WORK TO COMPLETE :: Can you reproduce, verbatim, the part of the listing that opens with the line containing "Open the search-this-page" and closes with the line containing "Image resolution: width=1146", both of those lines included?

MATERIAL FOR THIS EXERCISE ::
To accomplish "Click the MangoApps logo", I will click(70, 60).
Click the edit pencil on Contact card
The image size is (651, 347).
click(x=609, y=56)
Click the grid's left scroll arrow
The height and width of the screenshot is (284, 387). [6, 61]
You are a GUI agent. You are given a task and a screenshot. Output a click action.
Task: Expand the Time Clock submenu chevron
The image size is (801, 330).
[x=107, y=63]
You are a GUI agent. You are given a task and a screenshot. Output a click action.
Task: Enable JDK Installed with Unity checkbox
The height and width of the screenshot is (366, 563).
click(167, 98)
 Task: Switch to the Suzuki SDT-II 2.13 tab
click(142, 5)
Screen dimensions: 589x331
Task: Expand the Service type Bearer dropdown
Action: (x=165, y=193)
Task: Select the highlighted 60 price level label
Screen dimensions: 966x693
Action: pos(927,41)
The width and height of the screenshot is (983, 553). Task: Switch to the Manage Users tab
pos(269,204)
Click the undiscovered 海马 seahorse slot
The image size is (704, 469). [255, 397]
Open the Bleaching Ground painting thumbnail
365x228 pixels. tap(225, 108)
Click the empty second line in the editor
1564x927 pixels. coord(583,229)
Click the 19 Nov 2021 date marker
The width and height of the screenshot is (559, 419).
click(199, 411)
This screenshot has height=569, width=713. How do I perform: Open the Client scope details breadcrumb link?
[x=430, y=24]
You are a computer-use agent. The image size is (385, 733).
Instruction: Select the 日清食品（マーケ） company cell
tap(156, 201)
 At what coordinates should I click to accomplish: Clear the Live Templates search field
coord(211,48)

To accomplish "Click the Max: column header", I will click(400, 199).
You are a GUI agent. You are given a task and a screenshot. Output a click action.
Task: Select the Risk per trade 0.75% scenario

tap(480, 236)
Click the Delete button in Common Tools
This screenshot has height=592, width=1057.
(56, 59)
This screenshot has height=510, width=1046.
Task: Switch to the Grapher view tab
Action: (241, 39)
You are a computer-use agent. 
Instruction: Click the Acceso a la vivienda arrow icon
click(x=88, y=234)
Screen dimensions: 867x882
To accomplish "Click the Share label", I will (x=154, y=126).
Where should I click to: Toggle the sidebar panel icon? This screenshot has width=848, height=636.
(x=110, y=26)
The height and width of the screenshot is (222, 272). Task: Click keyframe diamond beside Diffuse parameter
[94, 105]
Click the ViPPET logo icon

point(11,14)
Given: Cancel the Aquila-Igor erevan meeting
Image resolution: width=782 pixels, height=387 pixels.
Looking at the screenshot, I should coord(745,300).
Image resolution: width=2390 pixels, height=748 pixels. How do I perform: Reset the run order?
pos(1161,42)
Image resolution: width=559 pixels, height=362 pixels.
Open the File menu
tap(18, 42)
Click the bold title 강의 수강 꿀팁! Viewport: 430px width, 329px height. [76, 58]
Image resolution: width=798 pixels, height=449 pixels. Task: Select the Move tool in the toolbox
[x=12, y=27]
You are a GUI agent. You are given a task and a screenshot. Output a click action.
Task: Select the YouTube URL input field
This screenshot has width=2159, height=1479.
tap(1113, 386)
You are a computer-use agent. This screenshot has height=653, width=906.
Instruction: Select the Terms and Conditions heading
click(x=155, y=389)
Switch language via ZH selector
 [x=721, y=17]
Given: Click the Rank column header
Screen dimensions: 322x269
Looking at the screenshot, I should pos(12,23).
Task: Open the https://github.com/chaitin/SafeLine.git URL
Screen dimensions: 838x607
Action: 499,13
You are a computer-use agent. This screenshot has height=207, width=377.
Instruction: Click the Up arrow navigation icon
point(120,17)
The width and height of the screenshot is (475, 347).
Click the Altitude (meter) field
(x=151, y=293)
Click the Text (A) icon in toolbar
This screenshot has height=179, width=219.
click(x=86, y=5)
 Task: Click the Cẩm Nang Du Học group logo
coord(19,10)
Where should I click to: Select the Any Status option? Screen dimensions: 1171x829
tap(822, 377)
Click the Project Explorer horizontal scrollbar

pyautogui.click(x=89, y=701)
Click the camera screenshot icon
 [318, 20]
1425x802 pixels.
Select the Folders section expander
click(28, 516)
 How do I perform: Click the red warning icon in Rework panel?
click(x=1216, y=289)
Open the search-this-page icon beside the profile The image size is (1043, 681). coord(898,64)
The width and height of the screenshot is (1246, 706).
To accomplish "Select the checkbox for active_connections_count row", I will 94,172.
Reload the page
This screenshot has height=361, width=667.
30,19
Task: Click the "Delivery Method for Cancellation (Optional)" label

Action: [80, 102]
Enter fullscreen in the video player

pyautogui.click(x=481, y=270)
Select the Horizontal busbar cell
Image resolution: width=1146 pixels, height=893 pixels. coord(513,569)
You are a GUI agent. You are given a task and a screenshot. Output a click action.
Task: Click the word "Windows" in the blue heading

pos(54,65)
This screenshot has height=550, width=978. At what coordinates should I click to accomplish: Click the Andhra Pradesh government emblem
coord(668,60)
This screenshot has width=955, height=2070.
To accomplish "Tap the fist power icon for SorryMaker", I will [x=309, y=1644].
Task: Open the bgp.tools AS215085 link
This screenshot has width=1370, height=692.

TASK RESPONSE ::
Open the search-this-page icon beside the profile The image size is (1043, 681). coord(898,64)
The width and height of the screenshot is (1246, 706).
To accomplish "Select the checkbox for active_connections_count row", I will 94,172.
Reload the page
This screenshot has height=361, width=667.
30,19
Task: Click the "Delivery Method for Cancellation (Optional)" label

Action: [80, 102]
Enter fullscreen in the video player

pyautogui.click(x=481, y=270)
Select the Horizontal busbar cell
Image resolution: width=1146 pixels, height=893 pixels. coord(513,569)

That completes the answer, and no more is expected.